Calif. Grower Interfered With Union Election

FRESNO, Calif. (CN) — California's farm labor board upheld a ruling that the state's largest tree fruit grower interfered with its employees' election on whether to decertify the United Farm Workers as their union representative.

The Agricultural Labor Relations Board voted unanimously Friday to uphold an administrative law judge's decision to nullify a 2013 petition by workers for Gerawan Farming of Fresno to reject the United Farm Workers of America as their bargaining representative.

The board found that Gerawan tainted the election process, making it impossible to know the true sentiments of the employees.

"Although we affirm the ALJ's [administrative law judge's] conclusion that Gerawan did not instigate the decertification effort, we agree that Gerawan improperly inserted itself into the campaign," the board wrote in a 276-page Decision and Order.

Gerawan allowed employees who favored breaking from the union to gather signatures during work time and illegally granted a wage increase during the decertification campaign to win the favor of the workers, the board said.

"Gerawan did not discipline signature gatherers for missing work, but continued to enforce its absence policies among the rest of the crew," the board found.

Gerawan gave the anti-union campaign's leader, Silvia Lopez, a "virtual sabbatical" to conduct the decertification effort and helped arrange for the decertification petitioners to travel by bus to Sacramento to protest the dismissal of the first decertification petition, the board said.

"Given the totality of the circumstances and Gerawan's unlawful actions, we conclude that it is impossible to know whether the signatures gathered in support of the decertification petition represented the workers' true sentiments," the board said.

The dispute between Gerawan and the UFW dates back to 1992, when the union began to represent the farmworkers but was unable to negotiate a contract with Gerawan.

The family-owned company claims the union abandoned the workers for nearly two decades, to re-emerge in 2012 to try to negotiate a new labor contract.

On Oct. 25, 2013, Lopez filed a petition to decertify the UFW from representing the company's workers.
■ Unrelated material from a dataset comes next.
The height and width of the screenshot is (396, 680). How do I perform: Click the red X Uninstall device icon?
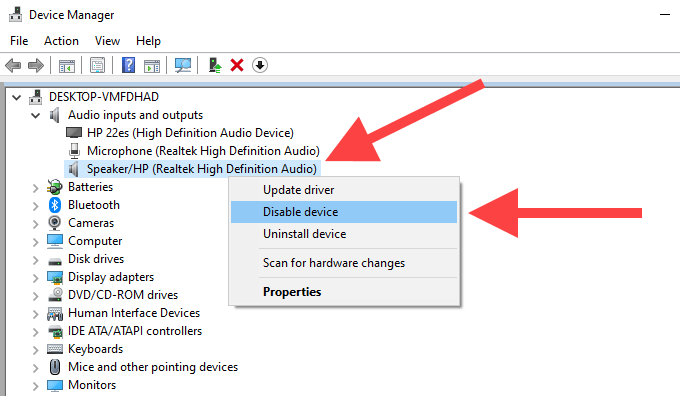[x=237, y=65]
Gerawan workers held an election several weeks later, but the several thousand ballots cast were impounded after complaints were made that Gerawan had unduly influenced the workers.

The board's April 15 ruling sets aside the election.

Gerawan said it will appeal.

"In its decision to destroy the ballots, the board ignores the desires of workers to determine their own economic future," the company said in a statement. It said it would welcome a new election supervised by board Chairman William Gould.

"We truly want the workers to have a say since the last time they were asked their opinion was in 1990," the company said.

The UFW did not immediately respond to a request for comment.